# INSTRUCTIONS TO FOLLOW
From the listing below, output the lines between the one with "Viewport: 600px width, 377px height." and the one with "The height and", including those two, and nothing else. Pictures are not copied.

# EXCERPTED RECORDS
• • •

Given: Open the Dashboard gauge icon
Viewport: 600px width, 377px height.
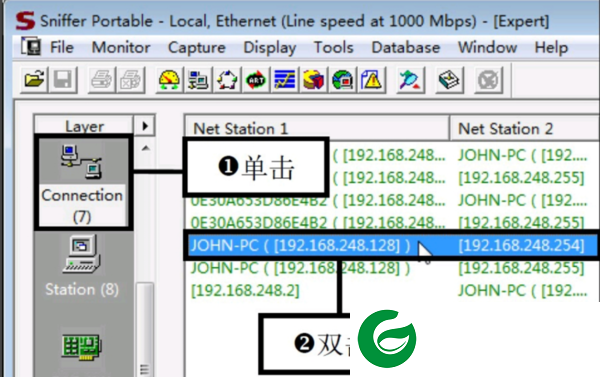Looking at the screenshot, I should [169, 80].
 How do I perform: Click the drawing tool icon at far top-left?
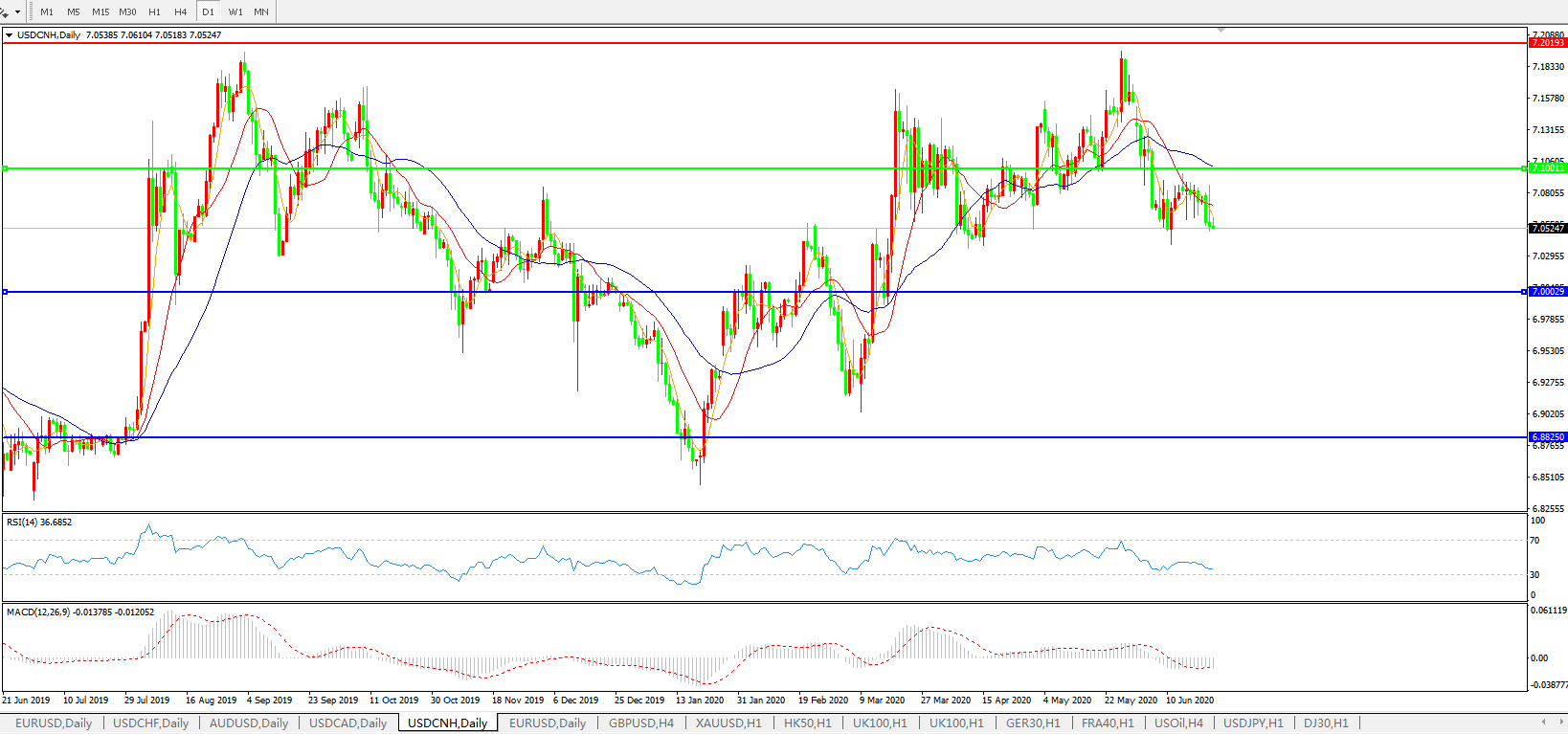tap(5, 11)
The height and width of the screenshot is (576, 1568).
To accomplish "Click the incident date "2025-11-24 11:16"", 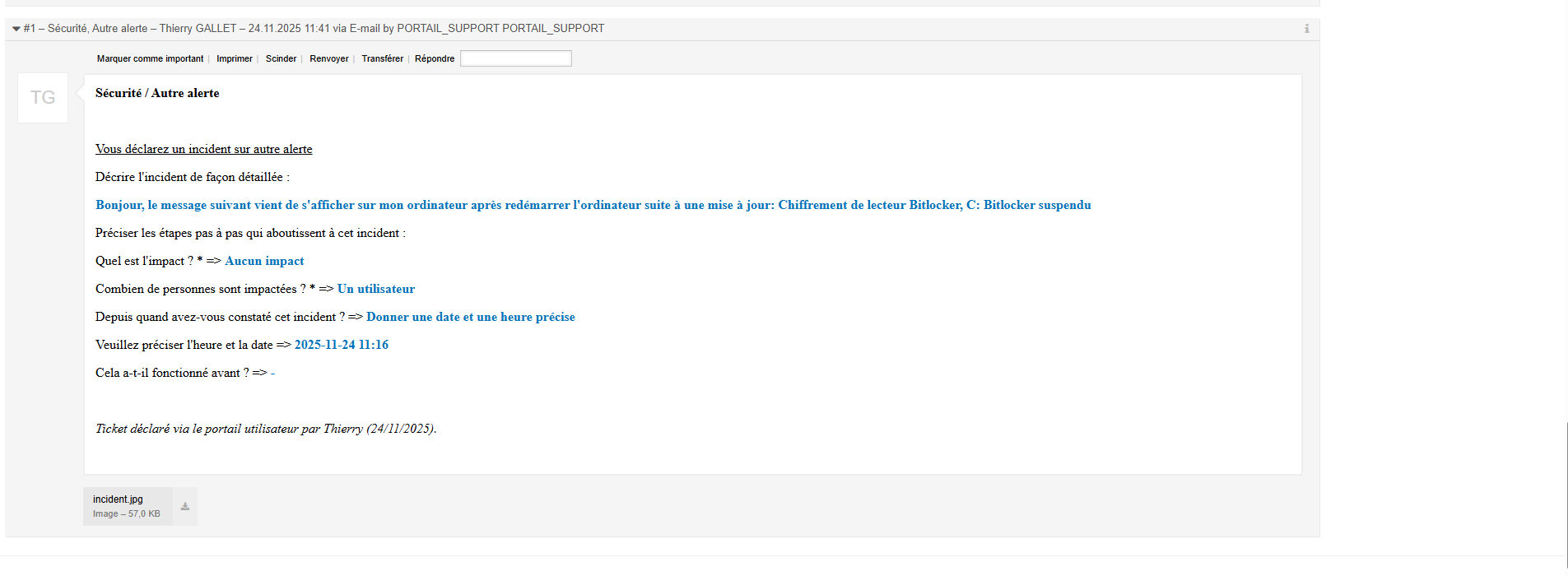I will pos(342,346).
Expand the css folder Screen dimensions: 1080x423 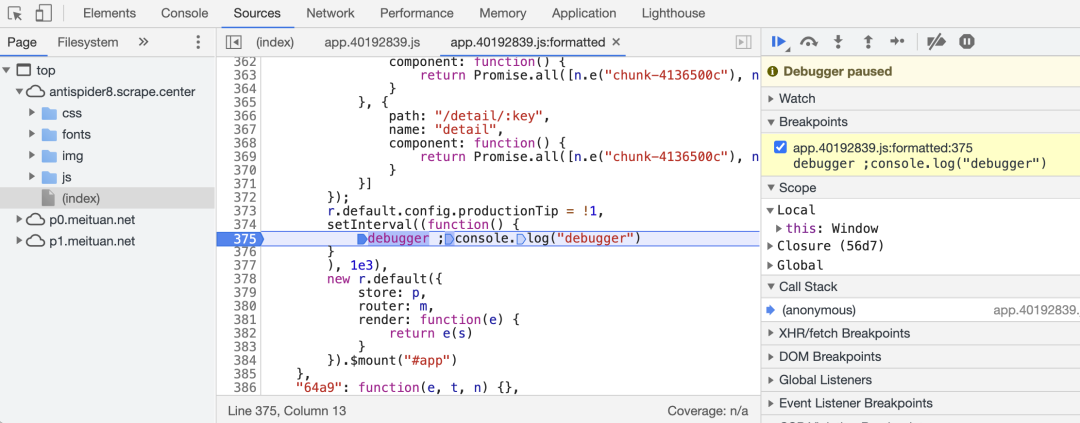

• • •

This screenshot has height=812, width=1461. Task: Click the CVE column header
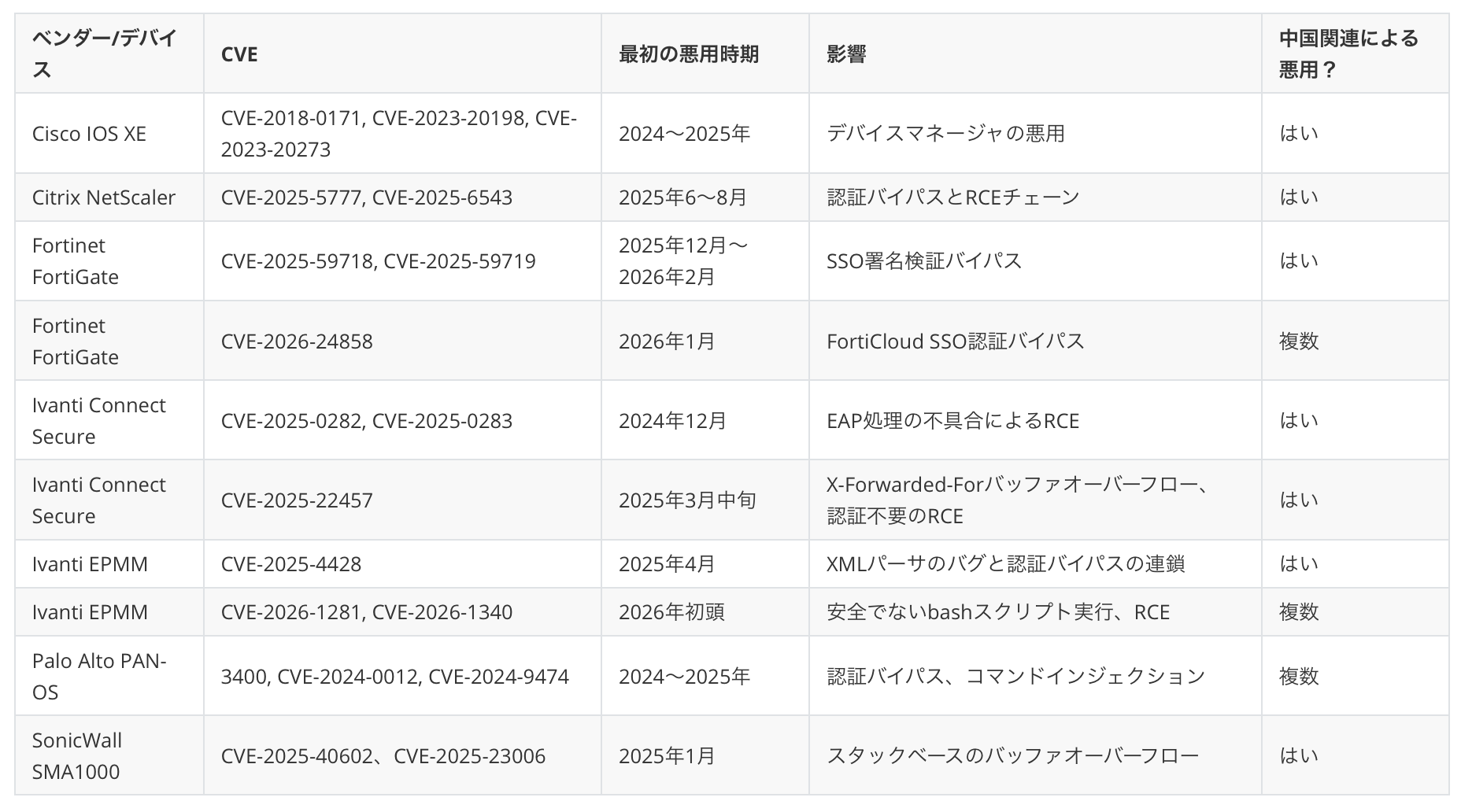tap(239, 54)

• • •

# ANSWER SPACE
Viewport: 600px width, 377px height.
Looking at the screenshot, I should [169, 80].
 How do I perform: Click the drawing tool icon at far top-left?
tap(5, 11)
The height and width of the screenshot is (576, 1568).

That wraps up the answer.